So, here are nine ways to determine if you are in this business for the right reasons or not.

1. You’re In It for the Money—LOs can make an obscene amount of money, but not without doing what it takes to be successful, including investing in education, classes, database software and marketing strategies.

2. You Are in Charge of Your Own Schedule—Of course you are, but the failure to “schedule” each day and each activity will hold you back.

3. They Told You It Would Be Easy—If that were true, everyone would be doing it.

4. People Like You, So They’ll Do Business With You—While being likeable and sociable will get clients in the door, it isn’t enough to keep them there unless you know how the entire loan origination process works.

5. No Sweat! You Are Supported by a Team—While that’s great, what would happen if one of the team members left? Do you have the skills to fill in? Continually improve your own skills, because you won’t always be on a team.

6. You Are Good at Marketing and Getting Leads—See No. 4.

7. You Work for a Top Company—Well, every company calls itself a “top” company. While the company is important, people only do business with people who can help them through the complicated mortgage process.

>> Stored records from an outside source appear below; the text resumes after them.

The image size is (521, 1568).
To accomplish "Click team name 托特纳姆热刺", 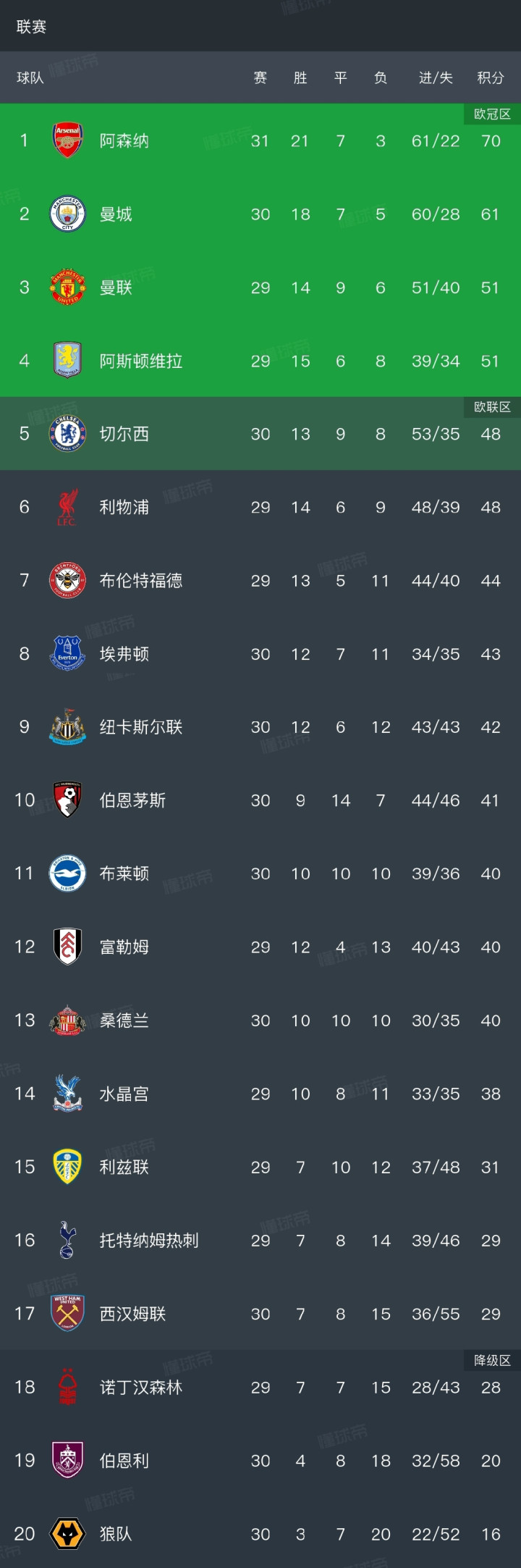I will [x=149, y=1240].
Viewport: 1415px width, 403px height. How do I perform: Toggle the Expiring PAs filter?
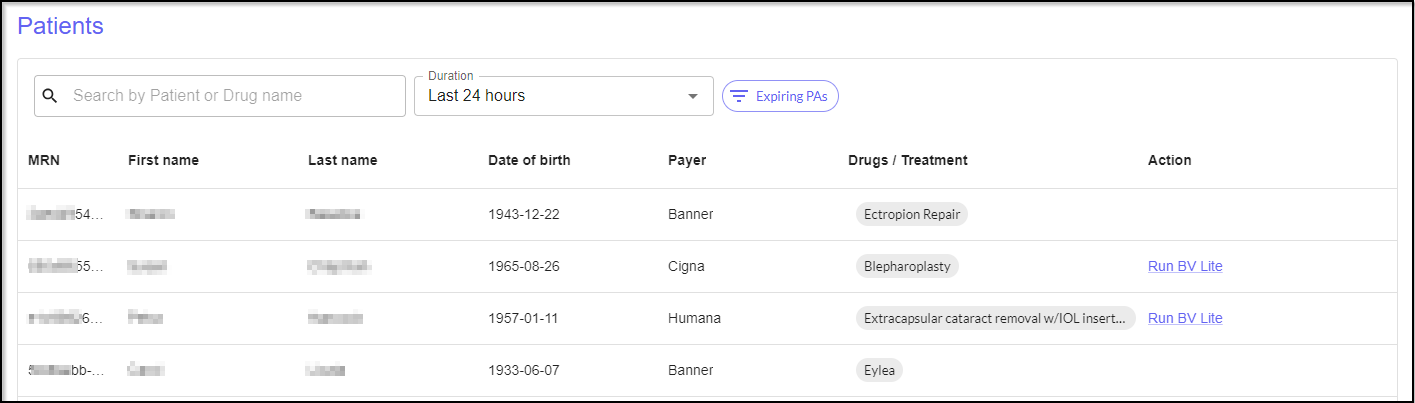tap(780, 96)
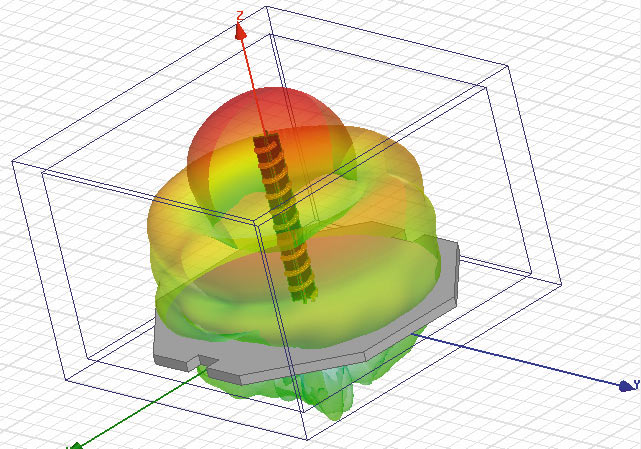Select the Z axis label
641x449 pixels.
[240, 14]
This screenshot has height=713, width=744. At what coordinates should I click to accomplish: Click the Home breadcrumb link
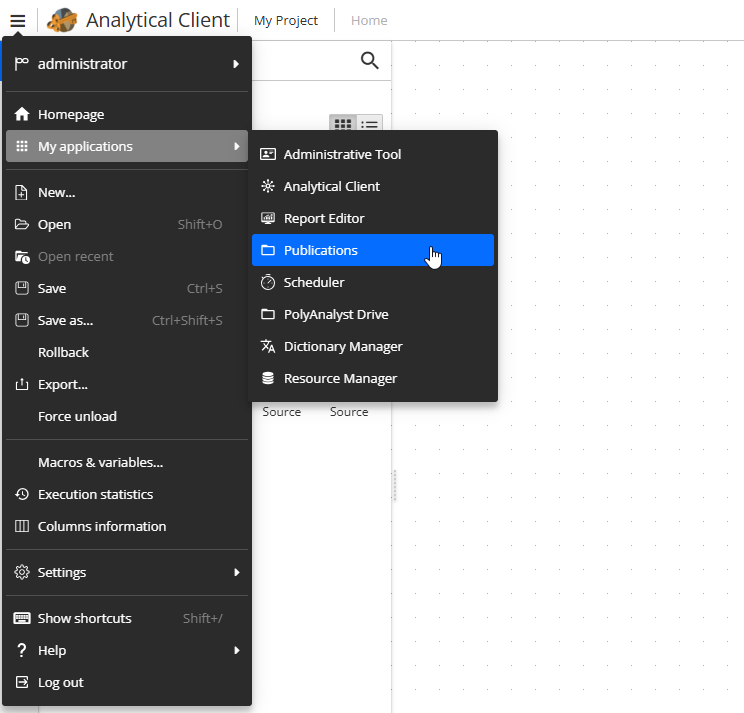369,20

8. You Are a Hard Worker—Yes, this business is hard work. But if you spend every waking hour at the office or on the phone, you are working “hard” and not “smart”and will eventually burn out!

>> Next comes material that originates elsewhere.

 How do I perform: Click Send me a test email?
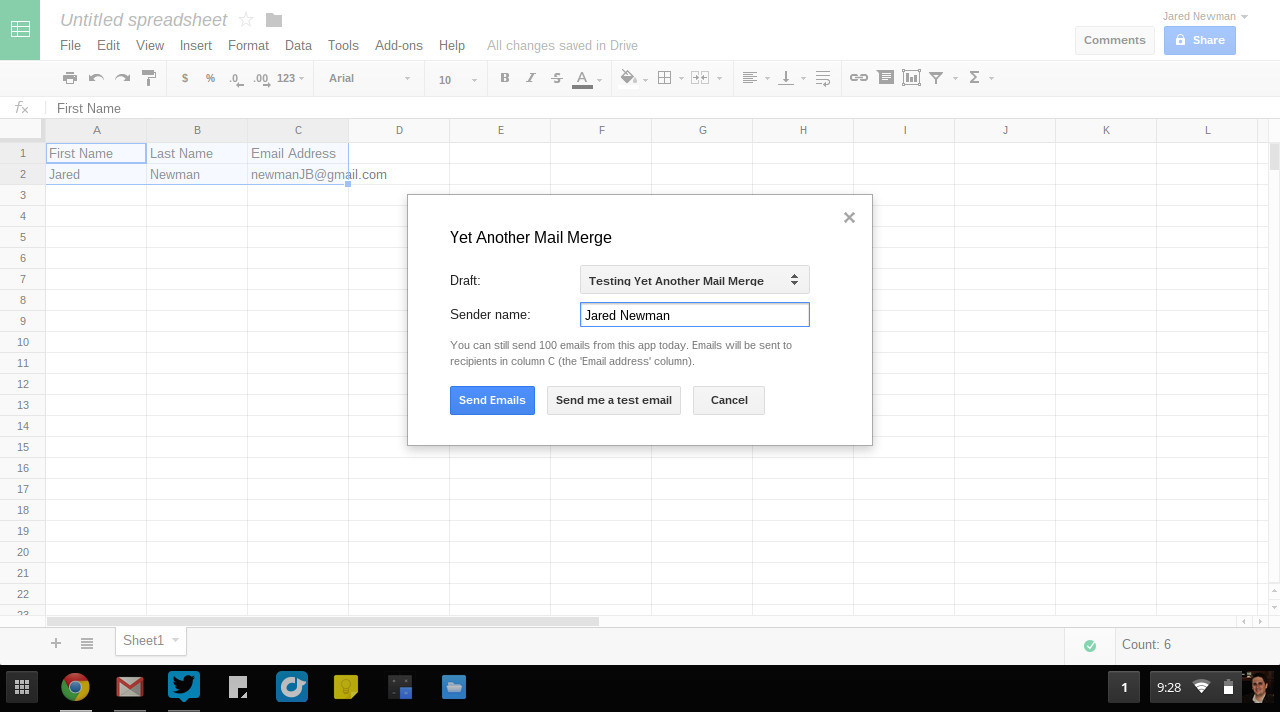click(613, 400)
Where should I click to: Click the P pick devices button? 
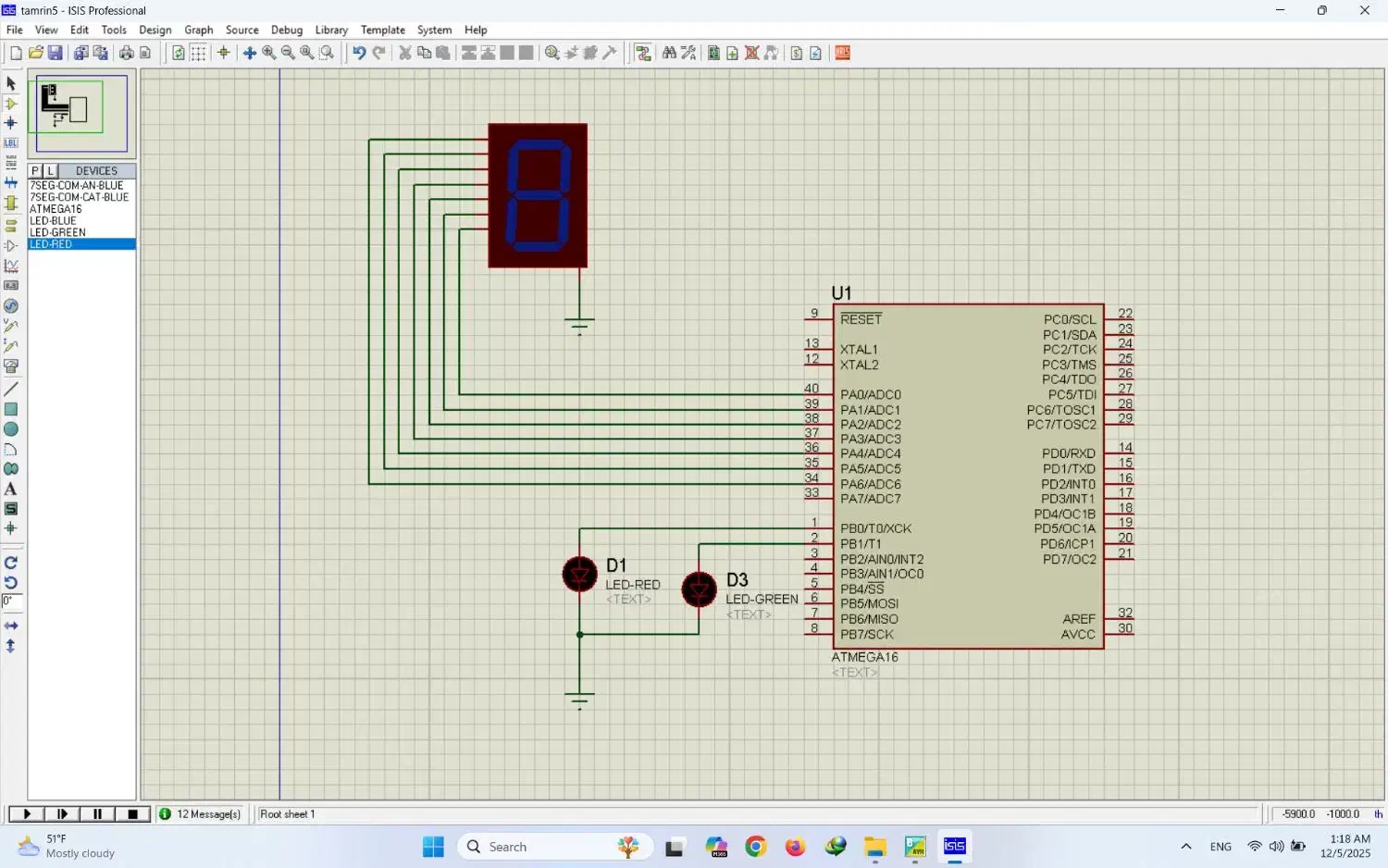(35, 171)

9. They Promised to Train You—You are not getting business because you are sitting around waiting for someone to train you? If the company promised to train you, constantly bug them to get the training you need. If they still aren’t training you, take on the responsibility of training yourself.

Comments (9)
10. Invest in yourself. If your a W2 employee paying for business development out of pocket, STOP it. Never invest in a company you don't own. If your employer isn't investing in you(business development), quit and find one who will. Or, start your own company if you can truly afford to invest in yourself.
Posted by Martin H | Friday, January 10 2014 at 4:37PM ET
It;s not what you know, but who you know.
There is still too much corruption in this business. By company/bankers/realtors/customers.
All are involved to meet their sales quotas, and if you are not greasing someones hands then sales quotas will not be met. Corruption/greed still in this industry. Change is needed!
Posted by JEFF O | Friday, January 10 2014 at 11:06PM ET
Jeff, blanket hating on residential real estate and finance industry doesn't elevate individual MLOs who are making an honest and ethical living representing best interest of their clients under fiduciary. Heather, do you want to break a story on how MLOs individually licensed under fiduciary are foundation of promoting CFPB's mission statement in mortgage protection for consumers?
Posted by | Saturday, January 11 2014 at 3:20AM ET
most LOs do not know to prospect. few truly make cold calls. even fewer know how to ask for business. one out 100 have ever charged a fee or points to be paid out of customers pocket--boy do you have rude
awakening come after today.

to be successful in this business you must be able to afford to make very little for perhaps a year spending every weekend calling on realtors-this aien't no 9 to 5 gig with dolly parton.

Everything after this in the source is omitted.